Première hypothèse : la greffe contre nature. Le dessin montrerait le cerveau d’Hamilton, celui qui, dans le roman, se retrouve flottant dans un bain nutritif, mais reposant ici sur la terre creuse de Minerve. Minerve est en effet un globe creux, évidé, au sein duquel vit l’humanité future. De sorte que le Ying et le Yang dérangeants de l’illustration témoigneraient d’une sorte de greffe impossible, résolument contre nature, entre le plein d’une masse spongieuse et lourde et le vide de la coquille creuse et légère de Minerve, indiquant déjà, via l’opposition entre l’organique et l’inorganique, entre le vivant et le minéral, la contradiction entre la puissance vitale d’Hamilton et l’existence fossilisée ou pétrifiée de Minerve, contradiction qui constitue le ressort narratif du roman. Cette lecture, de loin la plus évidente des trois que nous proposons, et surtout la plus conforme à quelques images fortes générées par le roman (le cerveau flottant, la terre creuse de Minerve), ne doit cependant pas occulter deux autres analyses possibles.
 
Deuxième hypothèse : le parasite suceur. Suivant cette deuxième hypothèse, le cerveau serait toujours celui d’Hamilton, mais symboliserait plus généralement le cerveau des hommes, et la coquille vide en dessous ne représenterait plus Minerve mais au contraire les planètes et/ou satellites témoignant de l’échec de la première entreprise de colonisation humaine de notre système solaire (la Terre, Mars ou la Lune).
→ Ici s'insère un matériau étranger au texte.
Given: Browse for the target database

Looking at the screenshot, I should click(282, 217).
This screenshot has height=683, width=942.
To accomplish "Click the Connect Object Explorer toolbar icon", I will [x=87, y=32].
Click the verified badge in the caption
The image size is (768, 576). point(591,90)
La partie inférieure ne va pas en effet sans évoquer la Lune, de par sa couleur et les cratères qui caractérisent ce satellite. Dans le roman, la Terre, Mars et la Lune sont devenues des planètes mortes et dévastées, et l’image d’une coquille crevassée et fendue renvoie immédiatement à l’idée d’un monde exsangue, semblable à un œuf dont le contenu (le blanc et le jaune) aurait été aspiré ou sucé, ne laissant qu’une coquille vide. L’entrelacement des deux substances montrerait alors les conséquences, sur une de ces trois planètes, de l’esprit humain tel que le porte le cerveau d’Hamilton : désir de croître, d’être toujours plus nombreux, de coloniser le monde et d’agrandir sans cesse son empire, quitte à recourir à la violence… des attitudes explicitement présentées, dans le roman, comme à l’origine de l’épuisement et de la mort des planètes Terre, Mars et de la Lune. Ici, le cerveau apparaîtrait donc comme un parasite ayant pompé la sève ou le jus d’un monde-hôte qu’il laisse épuisé et vidé.
 
Troisième hypothèse : la création mortifère. Selon cette hypothèse, la planète serait effectivement la terre creuse de Minerve mais le cerveau ne serait plus celui d’Hamilton mais de Talbot, le fondateur de la colonie minervienne. Dès sa fondation, pensant que l’humanité est victime d’un châtiment et qu’elle doit expier, le rigoriste Talbot impose une discipline et un ordre austère conformes à ses idées religieuses, qui réactivent les vieilles lunes de la pénitence chrétienne. Concevant l’existence sur le mode de l’expiation, Talbot impose à Minerve une vie souterraine doublée d’une mentalité de taupe, amenant à un repli frileux au sein d’un monde gelé. La superposition du cerveau et de la planète donnée à voir sur la couverture illustrerait ainsi la société et le monde (froids, creux et stériles) produits par le cerveau rigoriste et ascétique de Talbot. Et leur entrelacement indiquerait comment le monde de Minerve est resté tel quel, stérile et statique, même 3 000 ans après la disparition de son fondateur, sous l’emprise mortifère du cerveau de Talbot… dont la pensée (symbolisée par le cerveau) paraît bien plus vivante et active que le monde qu’il a forgé…
 
À travers ces trois lectures possibles d’une illustration de couverture, nous voyons combien un petit dessin fort simple, un petit microcosme, peut receler une pluralité de directions ou d’interprétations que l’œuvre écrite pourra confirmer, infirmer ou creuser. Plus intéressant encore, il est à noter que ces trois lectures (la greffe monstrueuse, le parasite suceur ou la création stérile) s’avèrent contradictoires et peuvent orienter le sens de l’ouvrage vers trois directions différentes, toutes explorées par le roman. Bref, en creusant un peu le sens d’une illustration apparemment simple, nous voyons combien celle-ci épouse en réalité la complexité de l’œuvre à venir, en annonçant ses principaux enjeux sans occulter leur nature contradictoire.